- _SUPPLIED RECORDS_:
──────────────────────────────
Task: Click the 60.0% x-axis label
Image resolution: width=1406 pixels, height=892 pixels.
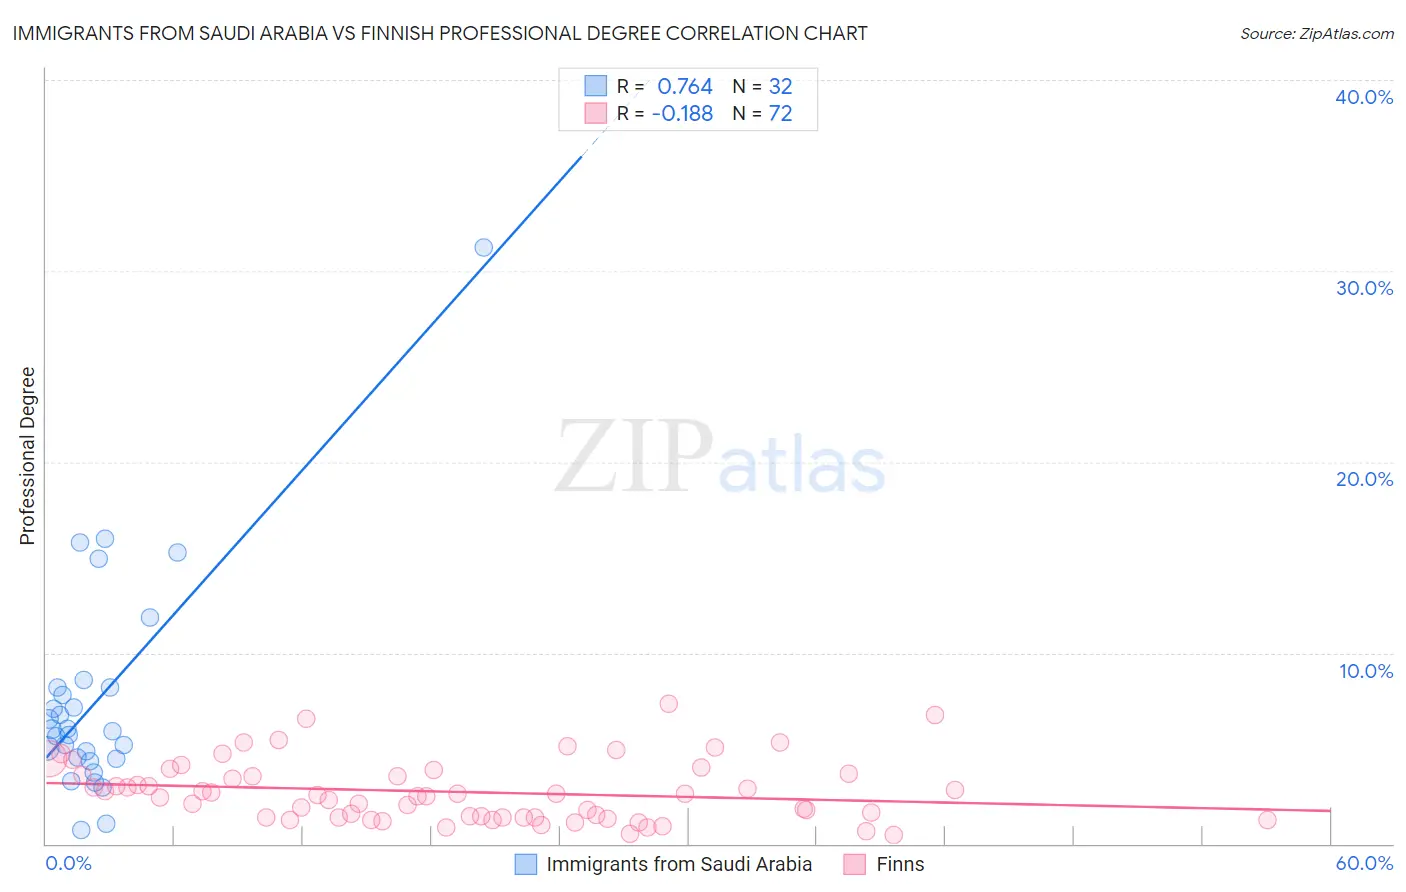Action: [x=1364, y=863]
──────────────────────────────
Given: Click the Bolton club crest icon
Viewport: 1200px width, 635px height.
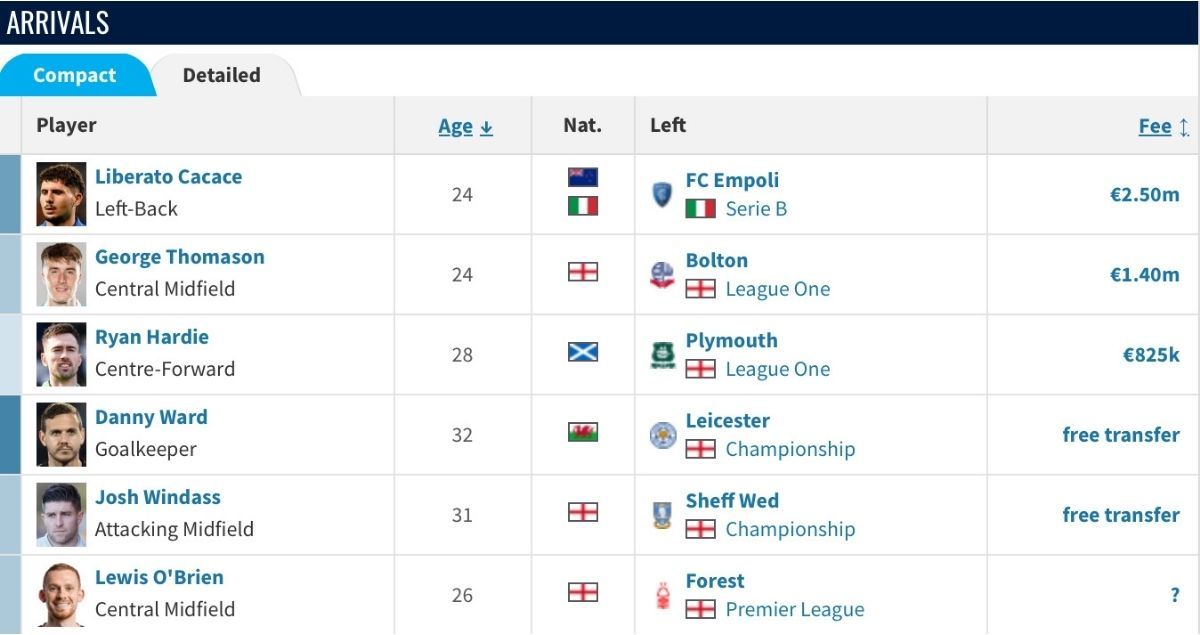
──────────────────────────────
- _AIM OF THE TASK_: Please show, exactly as written, every line above that contains the word "Click".

- _EXPECTED OUTPUT_:
Task: Click the 60.0% x-axis label
Given: Click the Bolton club crest icon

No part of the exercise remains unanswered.